/nimquery

Nim library for querying HTML using CSS-selectors (like JavaScripts document.querySelector)

Primary LanguageNimMIT LicenseMIT

Nimquery CI

A library for querying HTML using CSS selectors, like JavaScripts document.querySelector/document.querySelectorAll.

Installation

Nimquery is available on Nimble:

nimble install nimquery

Usage

from xmltree import `$`
from htmlparser import parseHtml
import nimquery

let html = """
<!DOCTYPE html>
<html>
  <head><title>Example</title></head>
  <body>
    <p>1</p>
    <p>2</p>
    <p>3</p>
    <p>4</p>
  </body>
</html>
"""
let xml = parseHtml(html)
let elements = xml.querySelectorAll("p:nth-child(odd)")
echo elements
# => @[<p>1</p>, <p>3</p>]

API

proc querySelectorAll*(root: XmlNode,
                       queryString: string,
                       options: set[QueryOption] = DefaultQueryOptions): seq[XmlNode]

Get all elements matching queryString.
Raises ParseError if parsing of queryString fails.
See Options for information about the options parameter.


proc querySelector*(root: XmlNode,
                    queryString: string,
                    options: set[QueryOption] = DefaultQueryOptions): XmlNode

Get the first element matching queryString, or nil if no such element exists.
Raises ParseError if parsing of queryString fails.
See Options for information about the options parameter.

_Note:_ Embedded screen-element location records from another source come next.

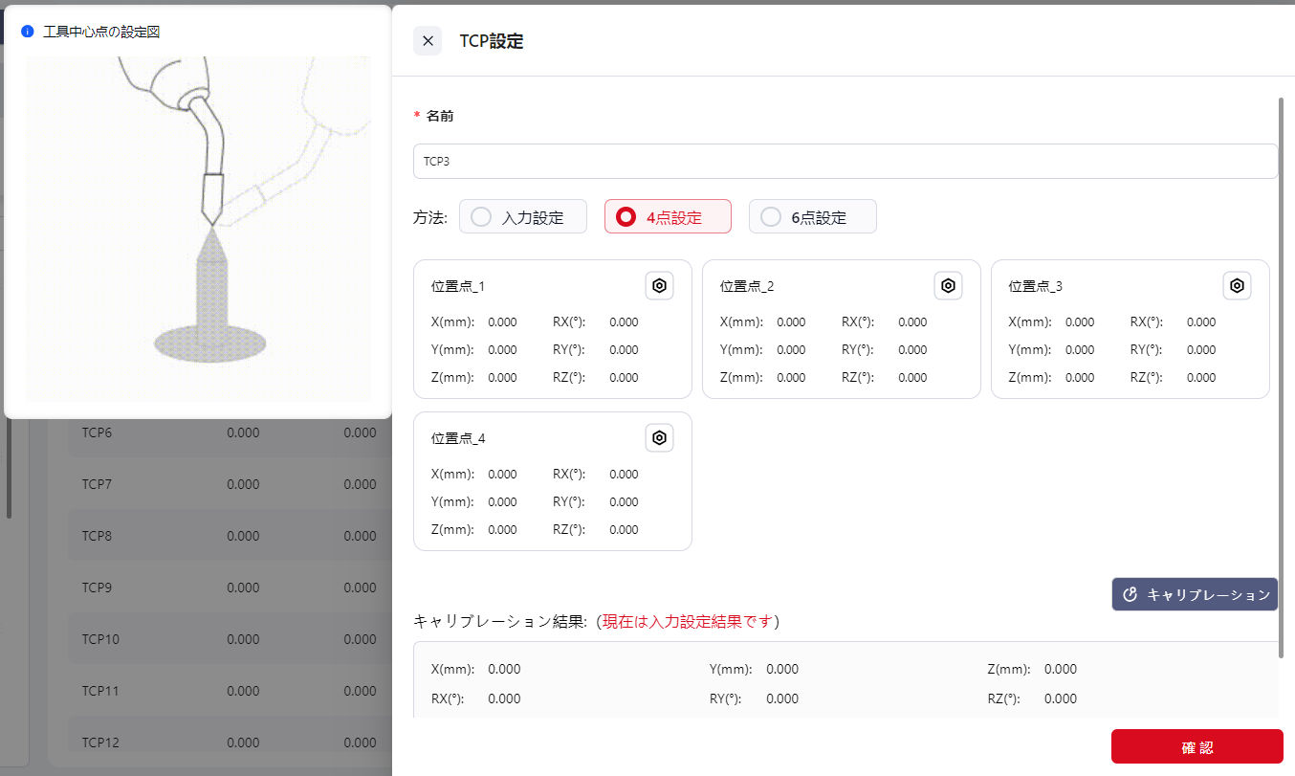Viewport: 1295px width, 776px height.
Task: Click the 名前 input field containing TCP3
Action: [845, 162]
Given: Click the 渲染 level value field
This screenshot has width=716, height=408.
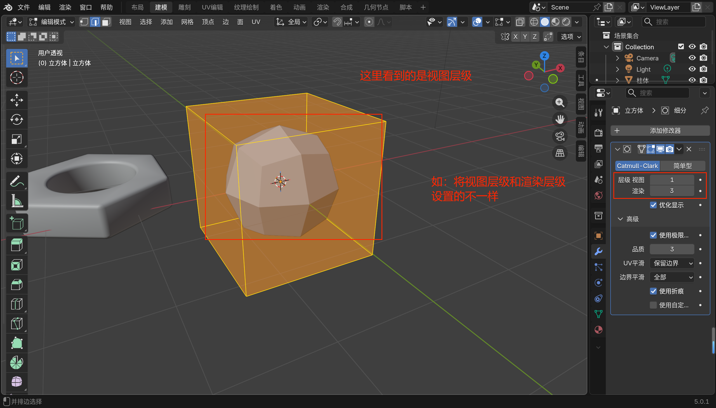Looking at the screenshot, I should [672, 191].
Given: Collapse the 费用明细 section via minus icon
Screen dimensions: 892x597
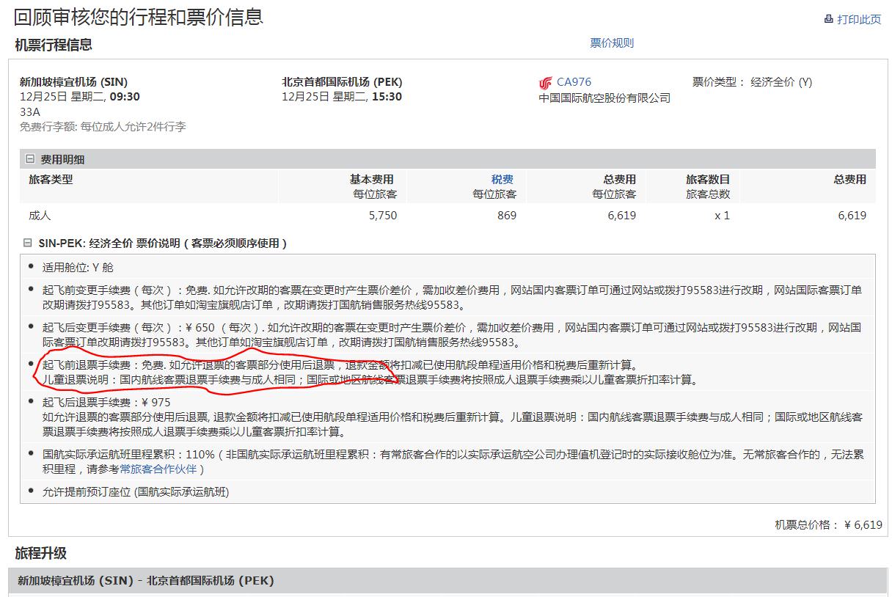Looking at the screenshot, I should click(x=30, y=159).
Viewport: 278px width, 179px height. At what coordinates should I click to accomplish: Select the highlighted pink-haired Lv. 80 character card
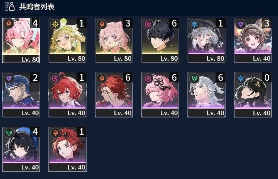[21, 40]
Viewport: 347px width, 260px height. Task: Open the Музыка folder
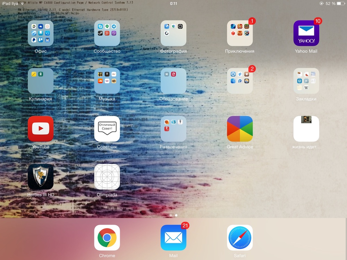107,81
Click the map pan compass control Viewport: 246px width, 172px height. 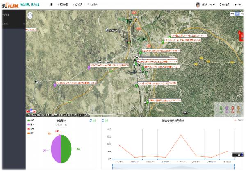(30, 16)
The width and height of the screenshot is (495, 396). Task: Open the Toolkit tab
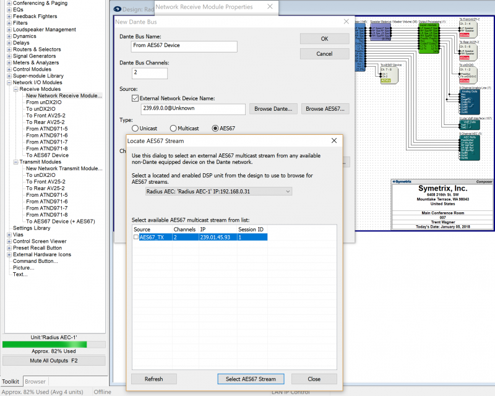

proc parseHtmlQuery*(queryString: string,
                     options: set[QueryOption] = DefaultQueryOptions): Query

Parses a query for later use.
Raises ParseError if parsing of queryString fails.
See Options for information about the options parameter.


proc exec*(query: Query,
           root: XmlNode,
           single: bool): seq[XmlNode]

Execute an already parsed query. If single = true, it will never return more than one element.

Options

The QueryOption enum contains flags for configuring the behavior when parsing/searching:

  • optUniqueIds: Indicates if id attributes should be assumed to be unique.
  • optSimpleNot: Indicates if only simple selectors are allowed as an argument to the :not(...) psuedo-class. Note that combinators are not allowed in the argument even if this flag is excluded.
  • optUnicodeIdentifiers: Indicates if unicode characters are allowed inside identifiers. Doesn't affect strings where unicode is always allowed.

The default options is defined as const DefaultQueryOptions* = { optUniqueIds, optUnicodeIdentifiers, optSimpleNot }.

Below is an example of using the options parameter to allow a complex :not(...) selector.

import xmltree
import htmlparser
import streams
import nimquery

let html = """
<!DOCTYPE html>
  <html>
    <head><title>Example</title></head>
    <body>
      <p>1</p>
      <p class="maybe-skip">2</p>
      <p class="maybe-skip">3</p>
      <p>4</p>
    </body>
  </html>
"""
let xml = parseHtml(newStringStream(html))
let options = DefaultQueryOptions - { optSimpleNot }
let elements = xml.querySelectorAll("p:not(.maybe-skip:nth-child(even))", options)
echo elements
# => @[<p>1</p>, <p class="maybe-skip">3</p>, <p>4</p>]

Unsupported selectors

Nimquery supports all CSS3 selectors except the following: :root, :link, :visited, :active, :hover, :focus, :target, :lang(...), :enabled, :disabled, :checked, ::first-line, ::first-letter, ::before, ::after. These selectors will not be implemented because they don't make much sense in the situations where Nimquery is useful.